# Import data

In [None]:
import pandas as pd
from sklearn.impute import SimpleImputer
import numpy as np

data = pd.read_csv('ml-03-data-processing-songs-dataset.csv')

# Drop missing values

In [None]:
# Drop columns
for x,y in enumerate(data.isna().sum()): #identify missing values in each column
    if y > data.shape[0]/2: #if missing value > 50% of rows
        data.drop(data.columns[x],axis=1,inplace=True)
        print(f'Successfully dropped column: {data.columns[x]}, with {y} null values')

# Drop rows
Index_rows_missing = data[data.isna().sum(axis=1)>= data.shape[1]/2].index # index of rows with missing values > 50%
if Index_rows_missing.size > 0:
    print(f'Successfully dropped {len(Index_rows_missing)} rows.')
    data.drop(Index_rows_missing,axis=0,inplace=True)

# Impute Missing Values

In [None]:
#isolate columns by datatype
columns_numeric = data.select_dtypes(include=np.number)
columns_categorical = data.select_dtypes(include=['object'])

#fit using sklearn
imputer = SimpleImputer(strategy='mean').fit_transform(columns_numeric)
transformed_numeric = pd.DataFrame(imputer) #convert transformed data into pd.dataframe type

imputer = SimpleImputer(strategy='most_frequent').fit_transform(columns_categorical)
transformed_categorical = pd.DataFrame(imputer)

#rename column names
transformed_numeric.columns = columns_numeric.columns
transformed_categorical.columns = columns_categorical.columns

#reassemble into dataframe
data_new = pd.concat([transformed_numeric,transformed_categorical],axis=1)


# Identifying outliers

In [None]:
#Identifying outliers 3 standard deviations away
means = data.describe().loc['mean']
bounds = data.describe().loc['std']*3
columns = data.describe().columns
outliers = []
for i in range(len(means)):
    upperbound = means[i] + bounds[i]
    lowerbound = means[i] - bounds[i]
    outliers = list(filter(lambda x: x > upperbound or x < lowerbound,data_new[columns[i]]))
    outliers.sort()
    if len(outliers) > 0: # if outlier exists
        print(f'{columns[i]} - (Outliers: {len(outliers)}|{round(len(outliers)/len(data_new)*100,2)}%)')
        print(f'\tList: {outliers}')
        print()

In [None]:
data_new[columns[0]].sort_values(ascending=False)

# Date modification

In [None]:
from datetime import datetime,date
# Convert Month (String) to Numeric
try:
    data_new['Month'] = data_new['Month'].apply(lambda x: str(datetime.strptime(x,'%b').month) if not x.isnumeric() else x)
except:
    print('Error when converting')
    
# Handle incorrect values in Year column
for index in data_new[data_new.Year < 1000].Year.index:
    data_new['Year'].at[index] = 1992

data_new['Year'] = data_new['Year'].astype(int) # convert to int, remove decimals

# Convert Date to Datetime (new column)

In [None]:
age = []
data_new['day']= '01' #create a day column for passing value.
_date = pd.concat([data_new['Year'],data_new['Month'],data_new['day']],axis=1)

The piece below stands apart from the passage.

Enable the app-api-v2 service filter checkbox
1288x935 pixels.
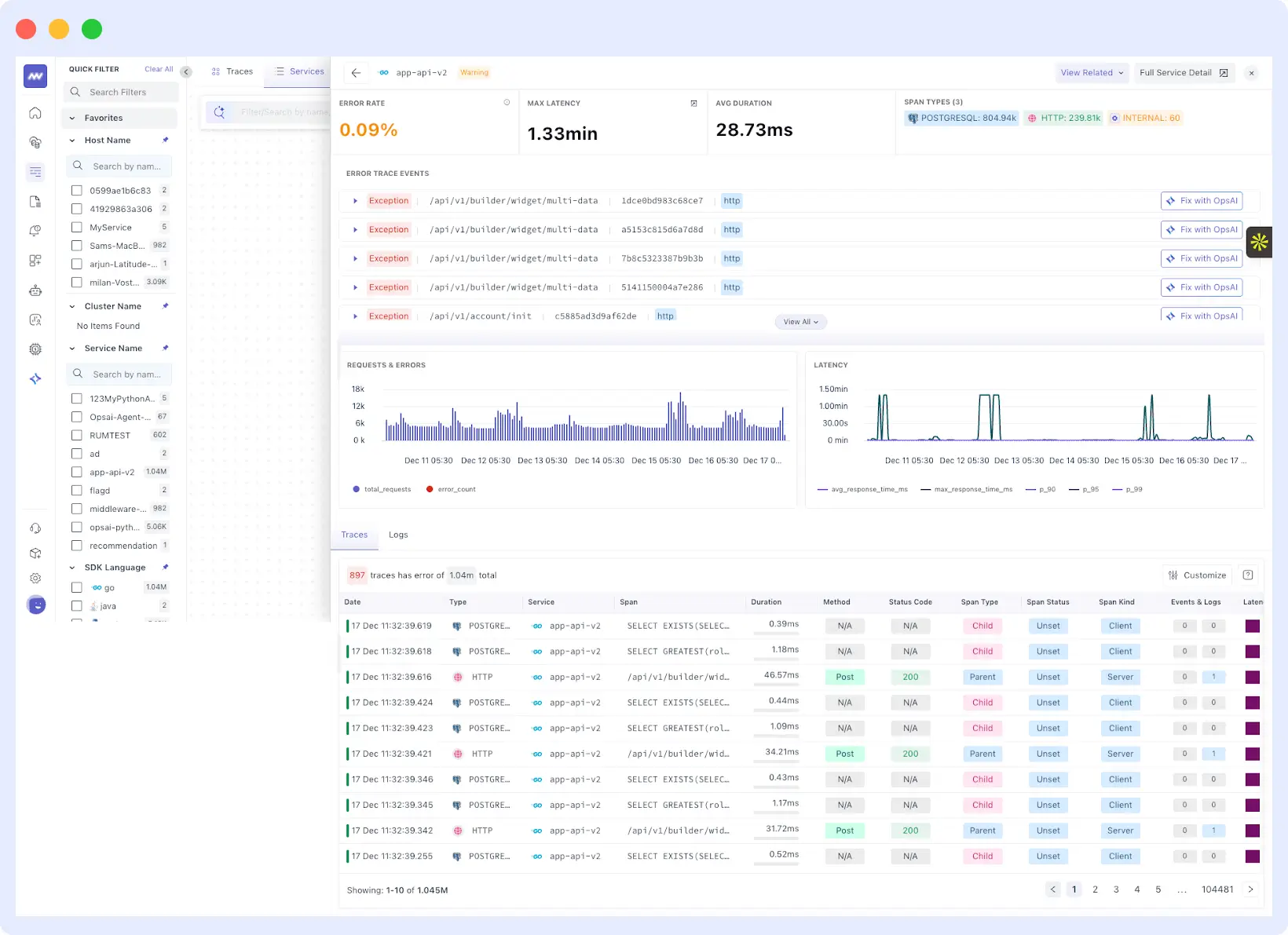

column_date = pd.to_datetime(_date,format='%m/%Y/%d') #convert to date format
for x in column_date.iteritems():
    age.append(date.today().year - x[1].year)

data_new['Age'] = age # Assign new column: age


In [None]:
# Delete other date format columns
data_new.drop(['Year','Month','day'],axis=1,inplace=True)
data_new

# Create Dummy variables for categorical variables

In [None]:
pd.get_dummies(data.select_dtypes(include='object'),drop_first=True)